- [WORK REQUIRED] Nothing in the records should be left out; transcribe them exactly.

- [PROVIDED ENTRIES]
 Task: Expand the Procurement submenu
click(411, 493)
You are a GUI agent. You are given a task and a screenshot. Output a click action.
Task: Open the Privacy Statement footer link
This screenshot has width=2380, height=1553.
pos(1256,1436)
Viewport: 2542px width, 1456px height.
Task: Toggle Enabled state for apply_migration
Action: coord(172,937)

- [RESULT OF THIS TASK]
 Task: Expand the Procurement submenu
click(411, 493)
You are a GUI agent. You are given a task and a screenshot. Output a click action.
Task: Open the Privacy Statement footer link
This screenshot has width=2380, height=1553.
pos(1256,1436)
Viewport: 2542px width, 1456px height.
Task: Toggle Enabled state for apply_migration
Action: coord(172,937)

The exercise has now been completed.